Collected data entries
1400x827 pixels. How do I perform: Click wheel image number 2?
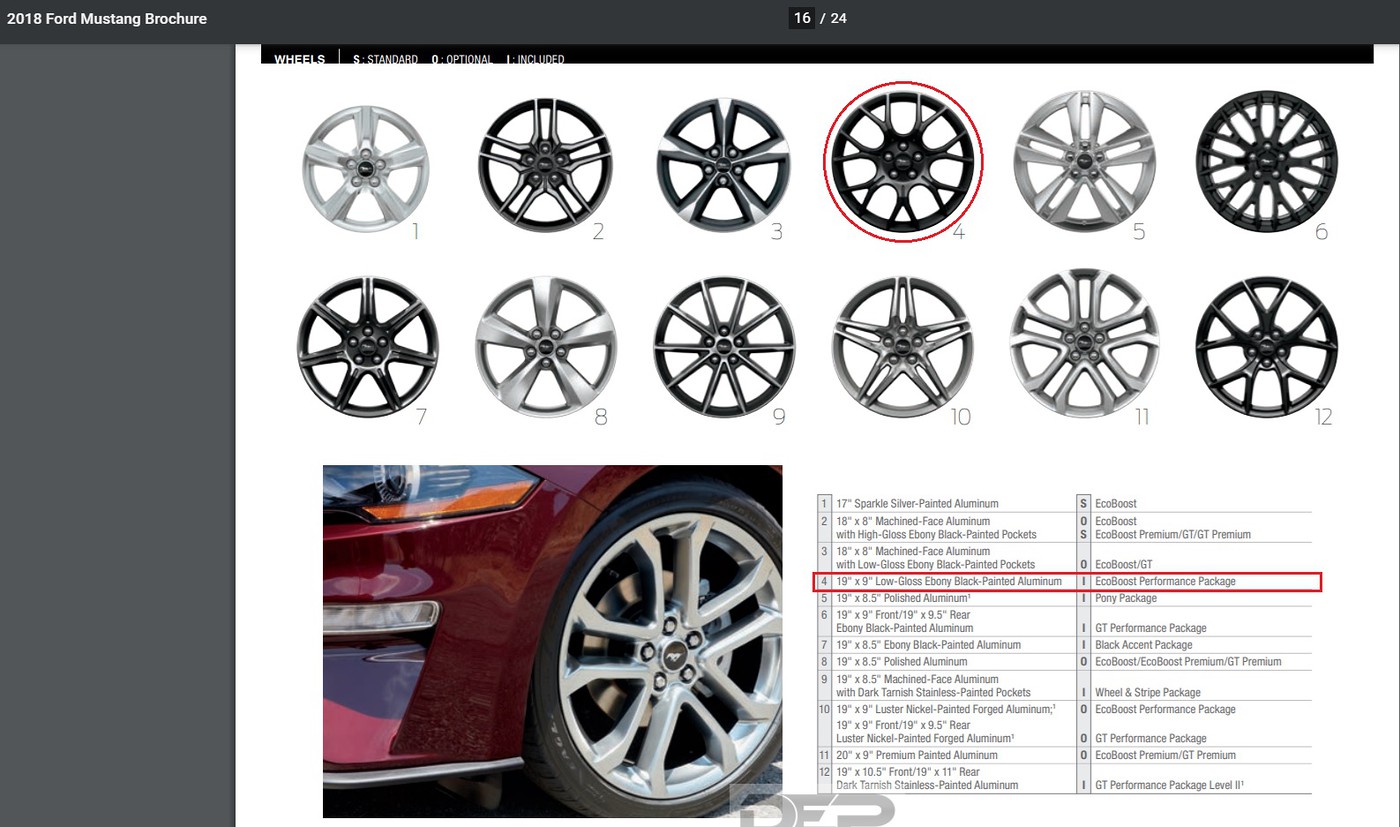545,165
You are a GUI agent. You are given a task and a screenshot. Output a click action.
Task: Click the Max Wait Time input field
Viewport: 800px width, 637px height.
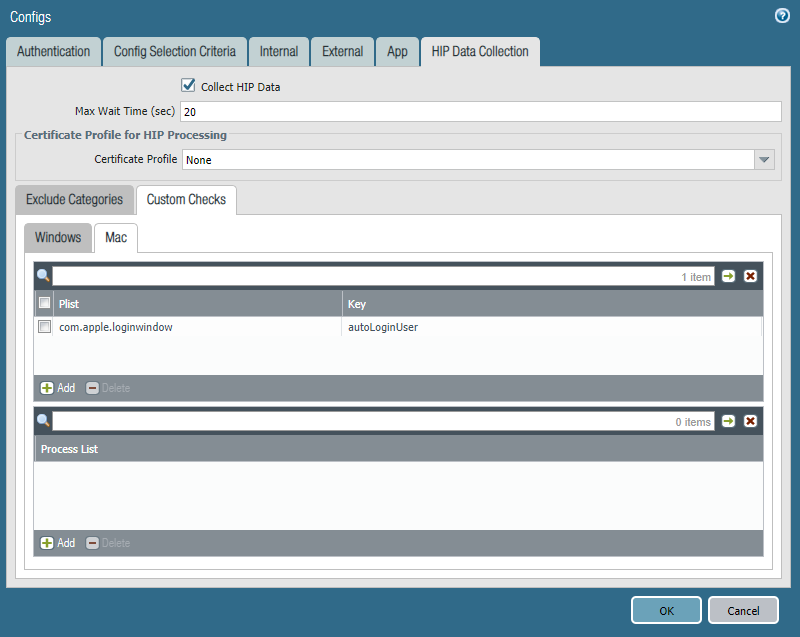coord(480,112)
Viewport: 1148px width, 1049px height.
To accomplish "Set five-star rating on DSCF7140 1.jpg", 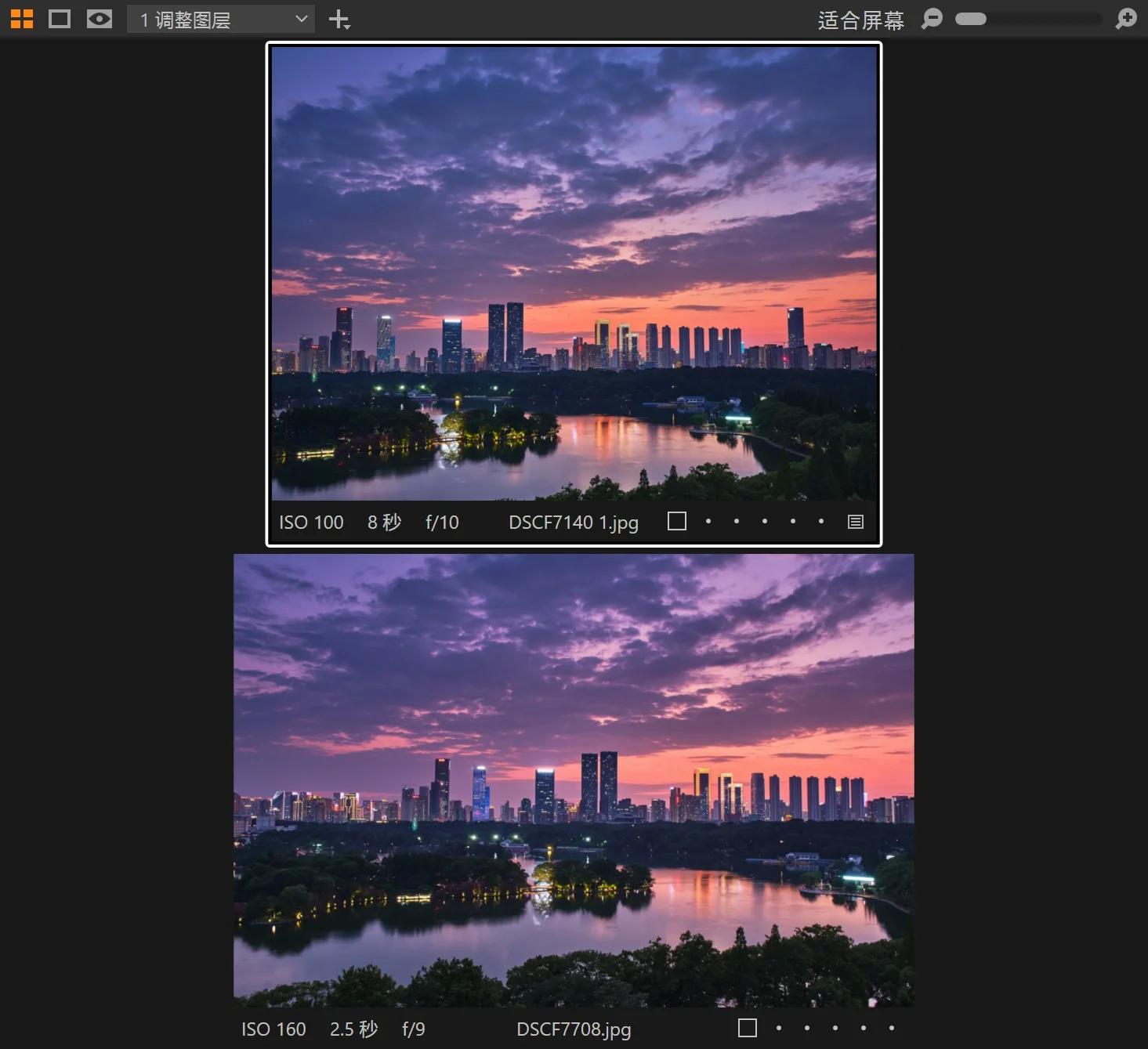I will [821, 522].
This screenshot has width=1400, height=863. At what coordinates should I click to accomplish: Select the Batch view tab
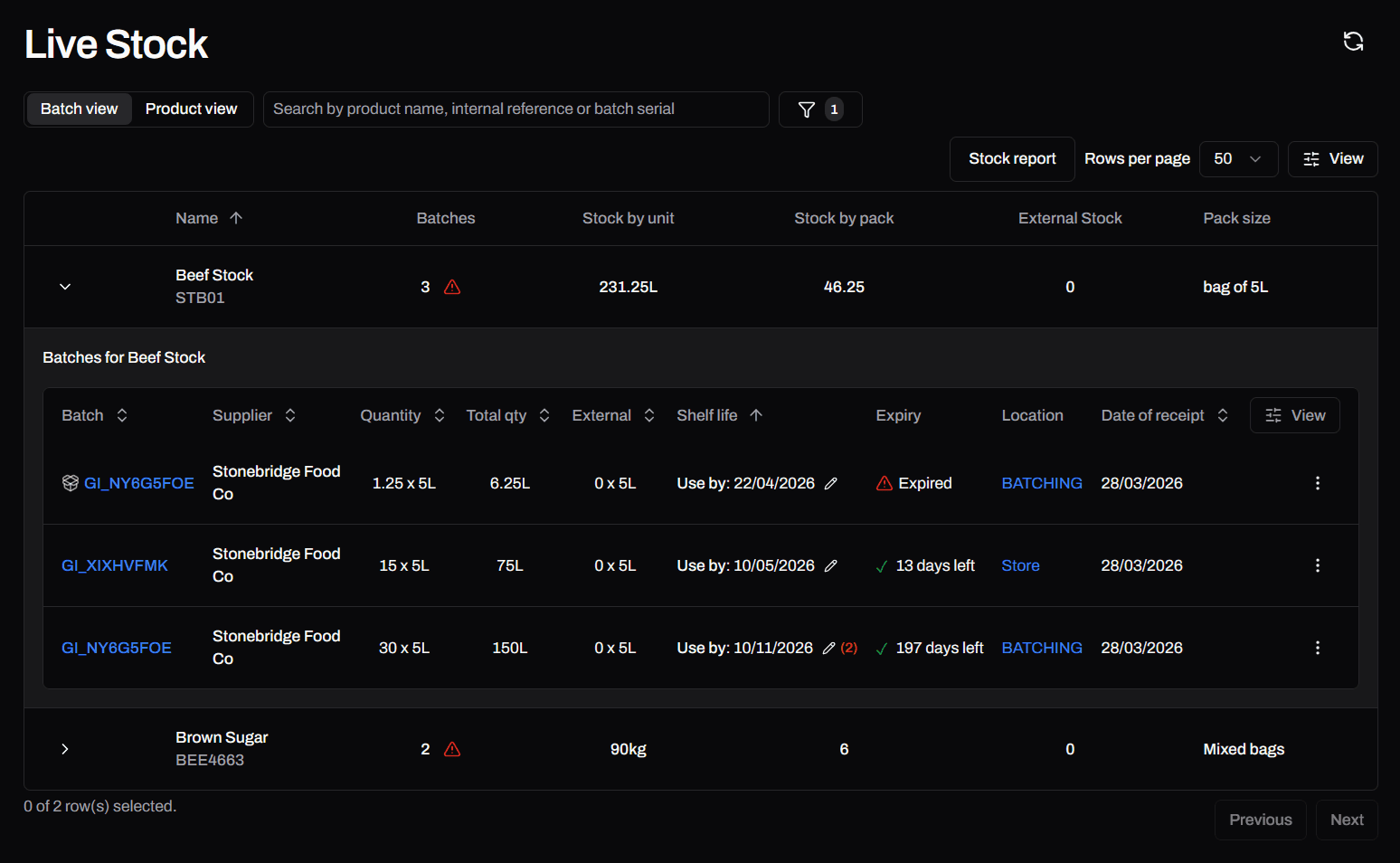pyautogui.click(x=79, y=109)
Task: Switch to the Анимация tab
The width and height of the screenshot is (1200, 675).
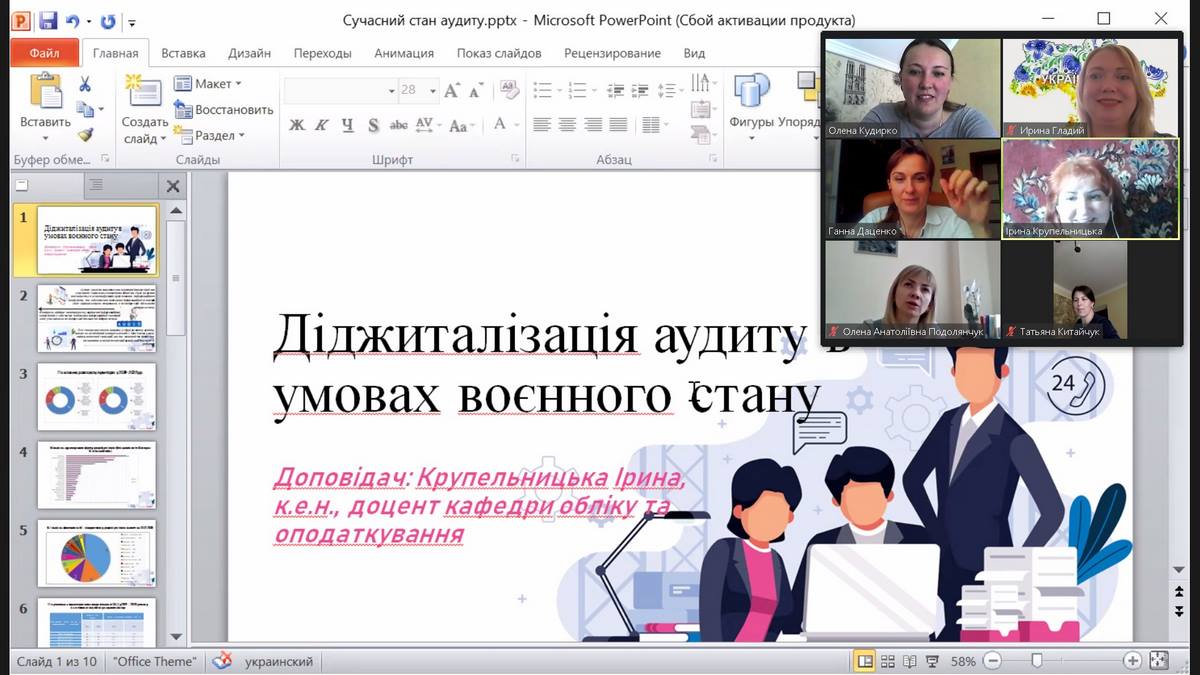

WHAT TO DO: Set down word for word every line from the one containing "Task: Switch to the Анимация tab" through the last line of the records above, both ends included. Leave out the pictures.

OUTPUT FOR THIS TASK:
Task: Switch to the Анимация tab
The width and height of the screenshot is (1200, 675).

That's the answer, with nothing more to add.